## INPUT DATA
════════

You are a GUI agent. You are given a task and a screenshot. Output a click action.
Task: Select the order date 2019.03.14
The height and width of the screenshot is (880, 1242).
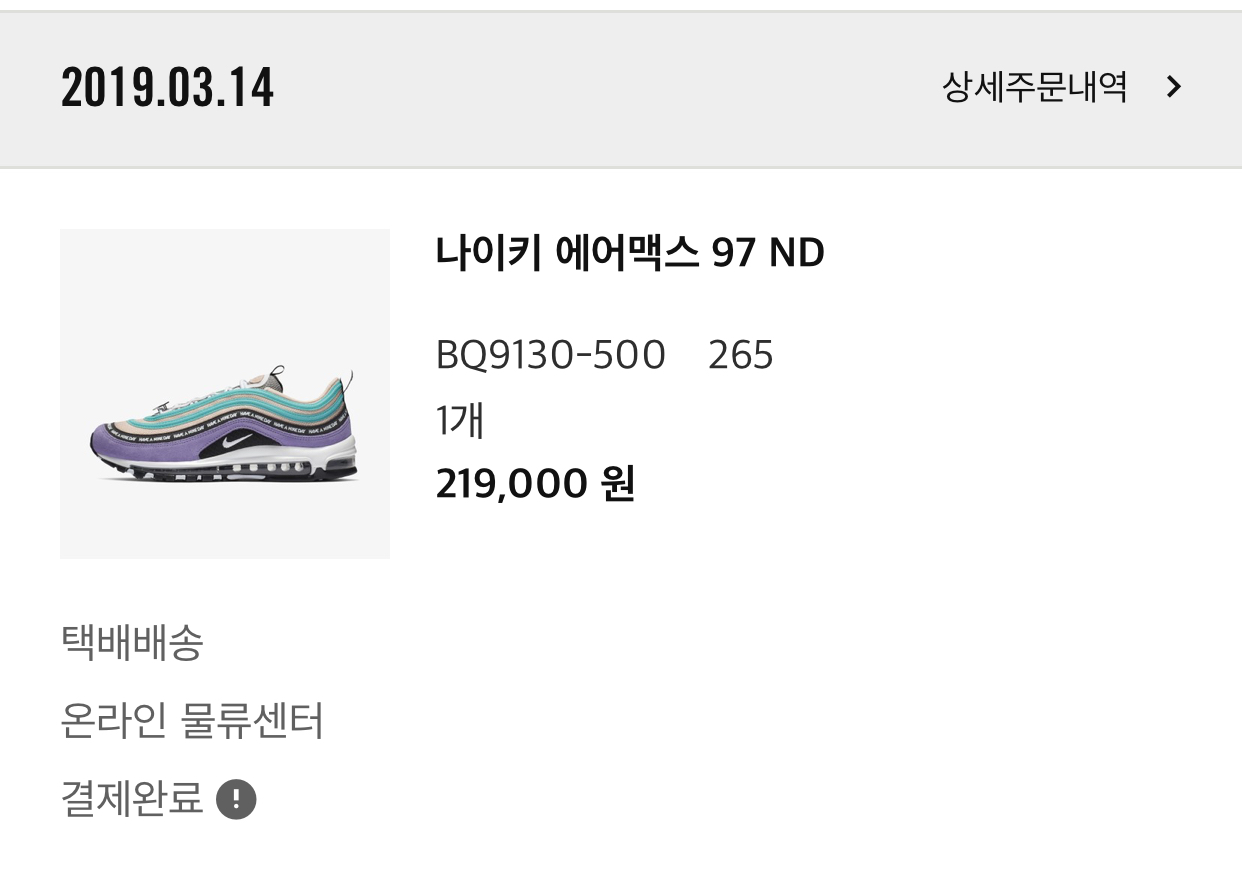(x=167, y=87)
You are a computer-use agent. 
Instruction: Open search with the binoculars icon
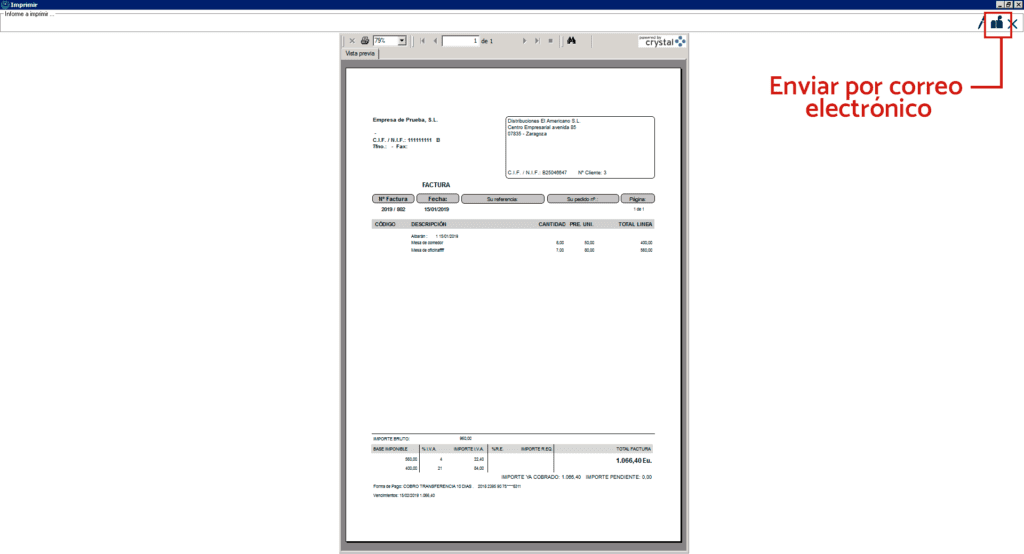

════════

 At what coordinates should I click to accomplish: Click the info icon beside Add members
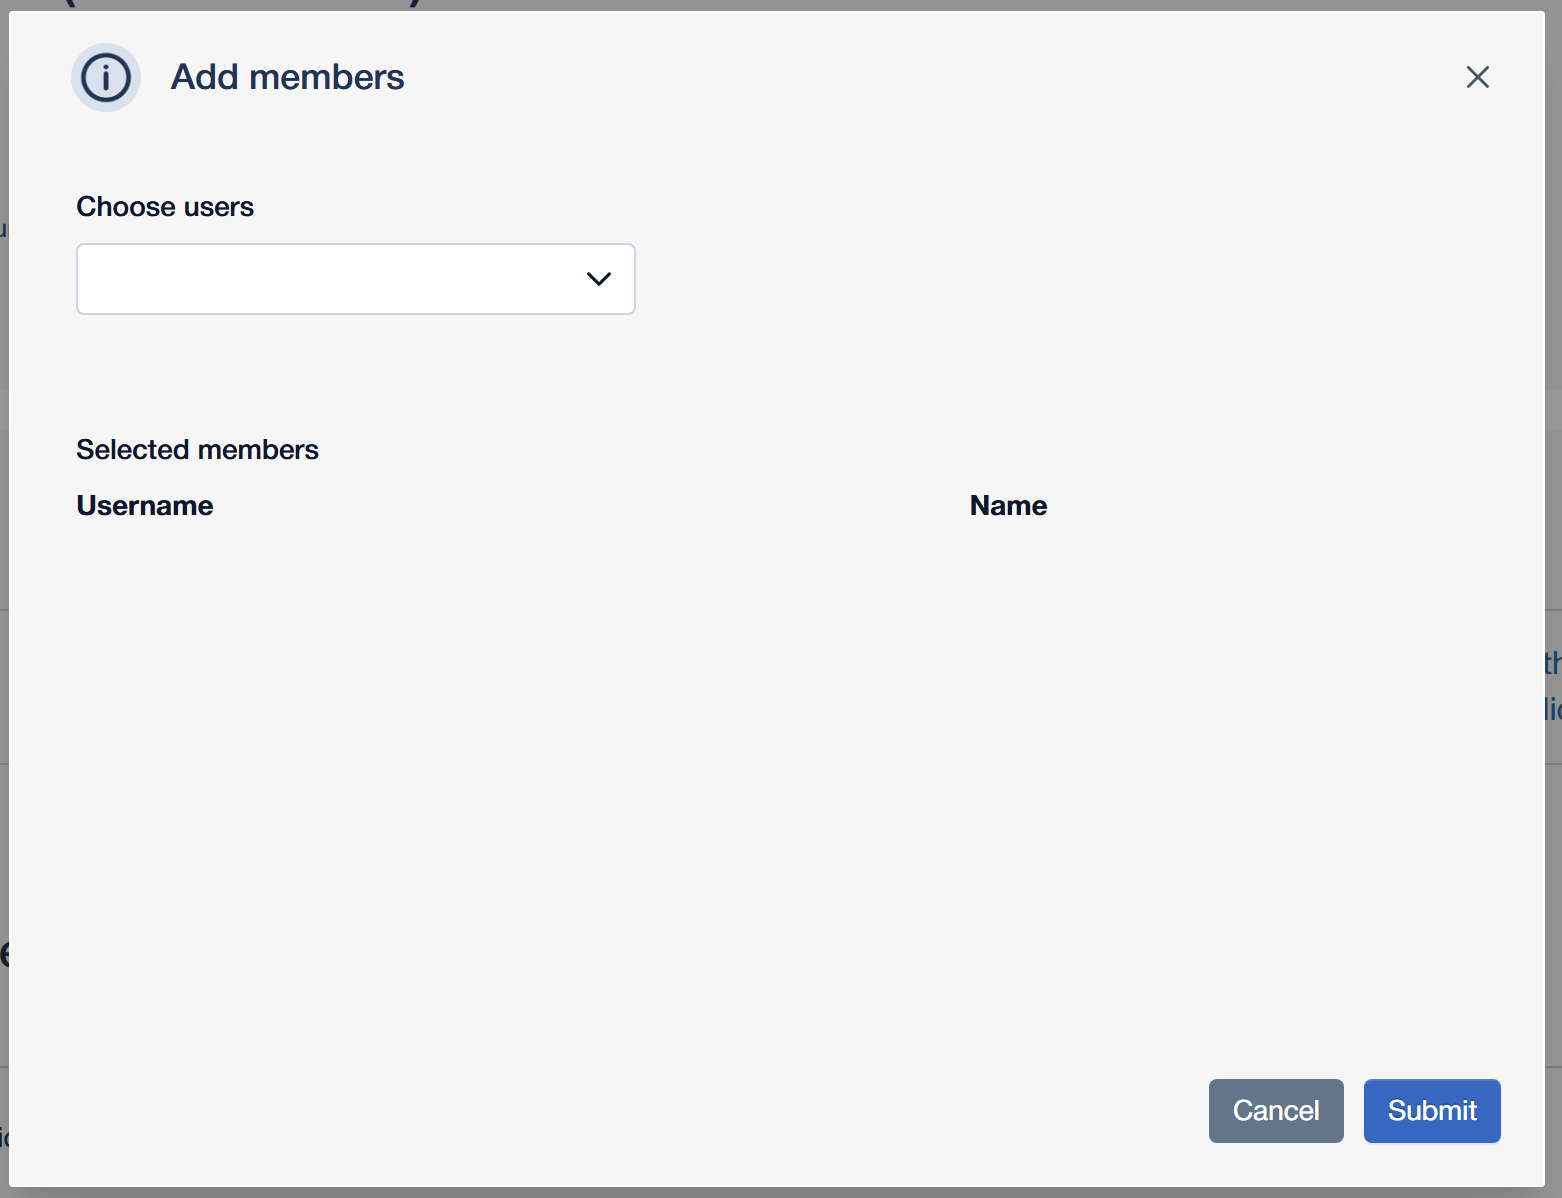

════════

## TASK STATEMENT
Apply a filter for "agent" to the data above, then copy each line that matches.

## EXERCISE SOLUTION
You are a GUI agent. You are given a task and a screenshot. Output a click action.
You are a computer-use agent. 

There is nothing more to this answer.